Demand Power, a behind-the-meter energy storage and services company, just closed $71 million in development/project finance from Star America and other investors. Demand Energy, not to be confused with Demand Power, had a similar name and business plan — software and storage for real time behind-the-meter energy management — and was acquired by Enel in 2017. Greensmith, a software and energy storage integrator in the same vein was acquired by Wärtsilä in 2017. Stem is a behind-the-meter energy storage startup that has raised hundreds of millions is going public via SPAC.
Ecolution kWh raised $3 million in seed funding from Brown Venture Group for an energy storage system that creates a “rolling micro-grid” that can dispatch power for mobile or stationary uses, according to the early-stage startup.
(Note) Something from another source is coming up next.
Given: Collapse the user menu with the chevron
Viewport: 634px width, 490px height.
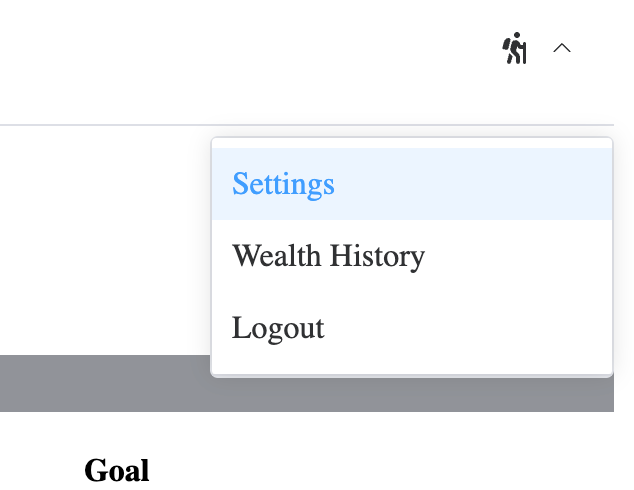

YouSolar, builder of a home solar-plus-battery nanogrid, closed $1.07 million of equity crowdfunding and “generated a pipeline of new customers in the U.S.,” according to a release.
Recurrent, a provider of used EV battery data, raised $3.5 million in a seed round led by Wireframe Ventures along with PSL Ventures, Vulcan Capital, Prelude Ventures, Powerhouse Ventures, AAA Washington and Ascend VC.